1991: She received the National Medal of Technology.
1996: The Guided Missile Destroyer USS Hopper is named in her honor. It was only the second U.S. warship to be named in honor of a woman from the Navy's own ranks.
2001: Eavan Boland wrote a poem dedicated to Grace Hopper titled "Code" in her 2001 release Against Love Poetry.
2009: The Department of Energy's National Energy Research Scientific Computing Center named its flagship system "Hopper".

The Fleet Numerical Meteorology and Oceanography Center is located at 7 Grace Hopper Avenue in Monterey, CA.

Grace Murray Hopper Park, located on South Joyce Street in Arlington, VA, is a small memorial park in front of her former residence (River House Apartments) and is now owned by Arlington County, VA.

Women at the world's largest software company, Microsoft Corporation, formed an employee group called Hoppers and established a scholarship in her honor. Hoppers has over 3000 members worldwide.

Brewster Academy, a school located in Wolfeboro, NH, dedicated their computer lab to her in 1985, calling it the Grace Murray Hopper Center for Computer Learning. The academy bestows a Grace Murray Hopper Prize to a graduate who excelled in the field of computer systems. Hopper had spent her childhood summers at a family home in Wolfeboro.

An administration building on Naval Support Activity Annapolis (previously known as Naval Station Annapolis) in Annapolis, MD, is named the Grace Hopper Building in her honor.

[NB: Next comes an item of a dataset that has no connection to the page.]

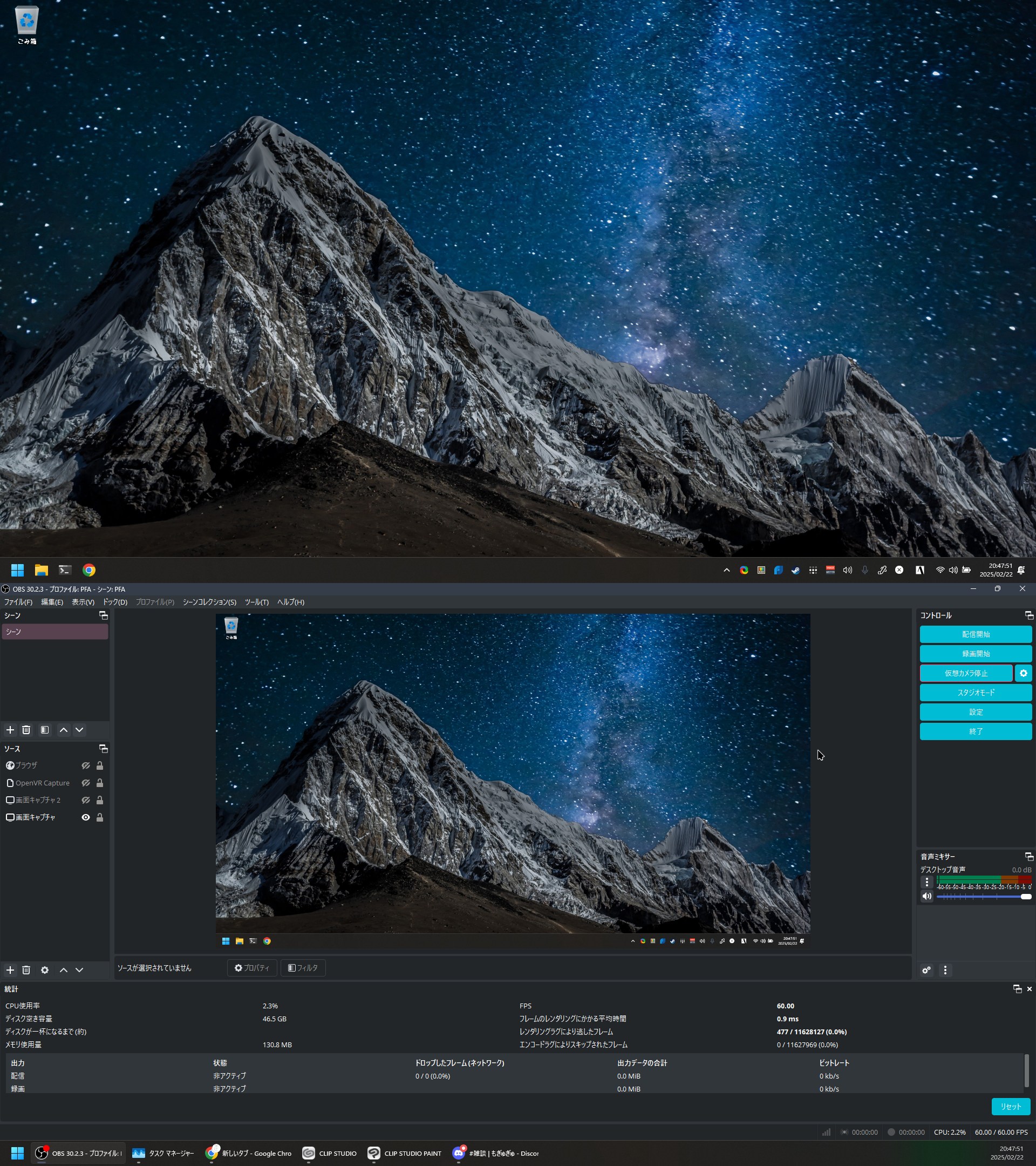Add a new scene with plus icon
This screenshot has width=1036, height=1166.
click(x=10, y=730)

Building 1482 aboard Naval Air Station North Island, housing the Naval Computer and Telecommunication Station San Diego, is named the Grace Hopper Building.

Building 6007, C2/CNT West, Command, control, communications, computers, intelligence, surveillance and reconnaissance, or C4ISR, Center of Excellence in Aberdeen Proving Ground, MD, is named the Rear Admiral Grace Hopper Building.

A named professorship in the Department of Computer Sciences was established at Yale University in her honor. Joan Fiegenbaum was named to this chair in 2008.

Grace Hopper's legacy was an inspiring factor in the creation of the Grace Hopper Celebration of Women in Computing. Held yearly, this conference is designed to bring the research and career interests of women in computing to the forefront.

A bridge over Goose Creek joining the north and south sides of the Naval Support Activity Charleston side of Joint Base Charleston, SC, is named the Grace Hopper Memorial Bridge in her honor.

Grace Hopper was awarded 40 honorary degrees from universities worldwide during her lifetime.

Death and Burial

RDML Grace Brewster Murray Hopper died on 1 January 1992. She is buried at Arlington National Cemetery in Arlington, VA.